_DATA TO PROCESS_
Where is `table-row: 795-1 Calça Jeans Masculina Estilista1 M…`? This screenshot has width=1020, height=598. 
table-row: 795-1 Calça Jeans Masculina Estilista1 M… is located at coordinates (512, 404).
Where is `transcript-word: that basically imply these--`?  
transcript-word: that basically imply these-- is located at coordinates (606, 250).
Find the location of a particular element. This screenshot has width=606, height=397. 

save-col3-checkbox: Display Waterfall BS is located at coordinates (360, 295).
--
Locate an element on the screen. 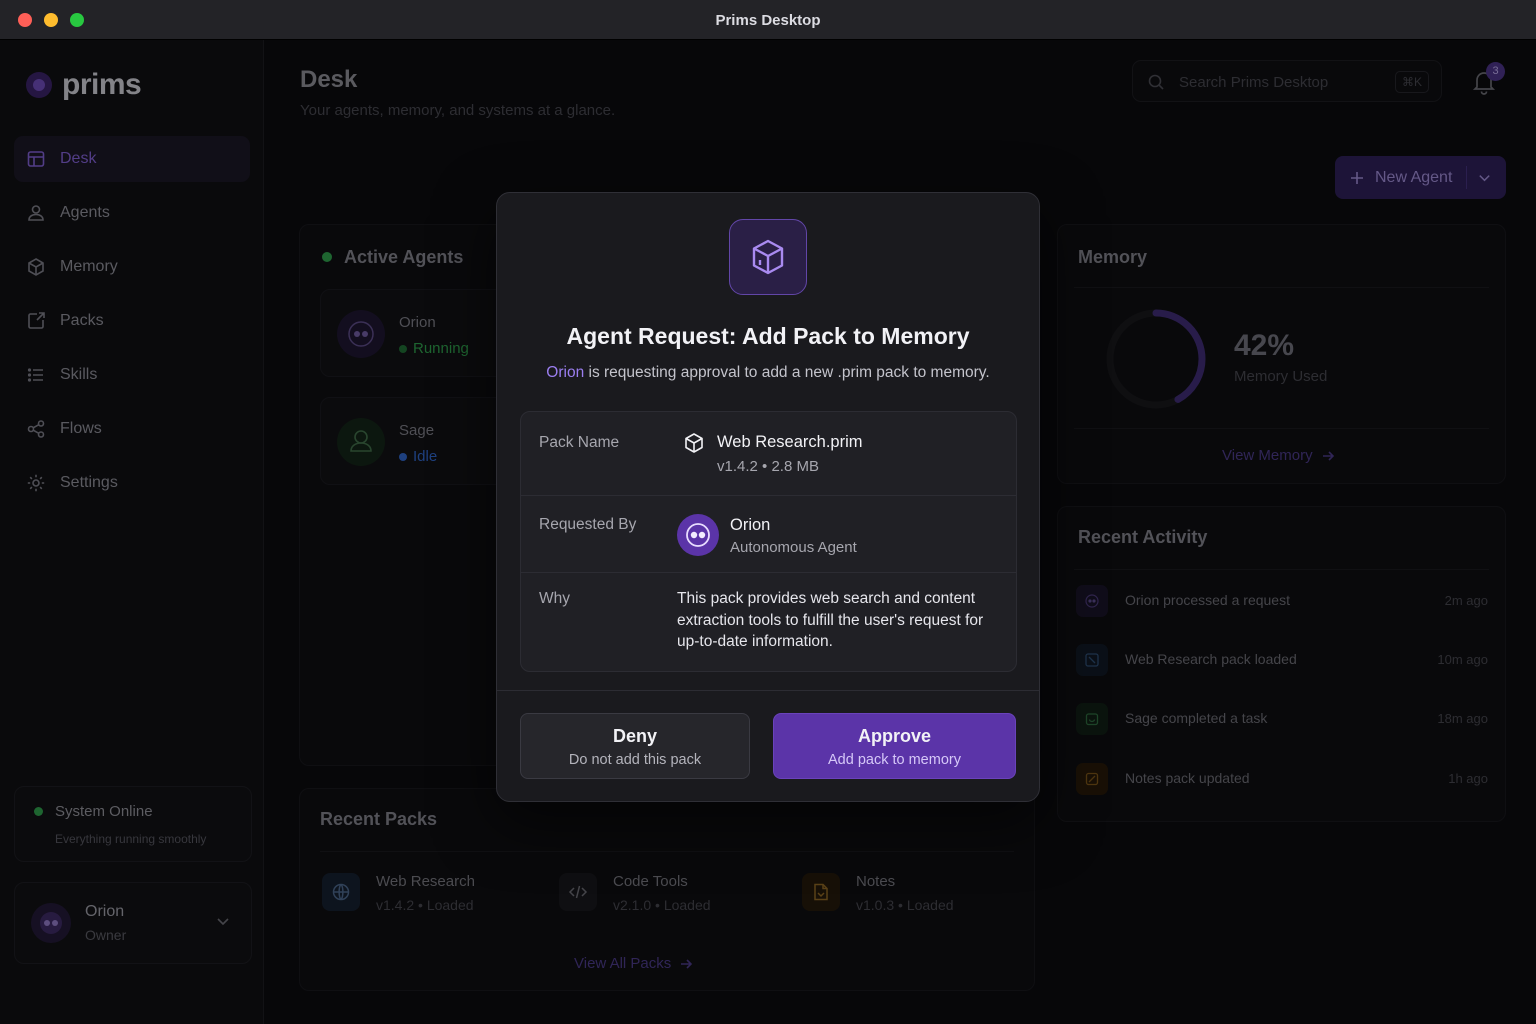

_INSTRUCTIONS TO FOLLOW_
Pick out every line in the entries above that contains the word "Jeans", and copy each one in full.

_REPLY_
Where is `table-row: 795-1 Calça Jeans Masculina Estilista1 M…`? This screenshot has width=1020, height=598. 
table-row: 795-1 Calça Jeans Masculina Estilista1 M… is located at coordinates (512, 404).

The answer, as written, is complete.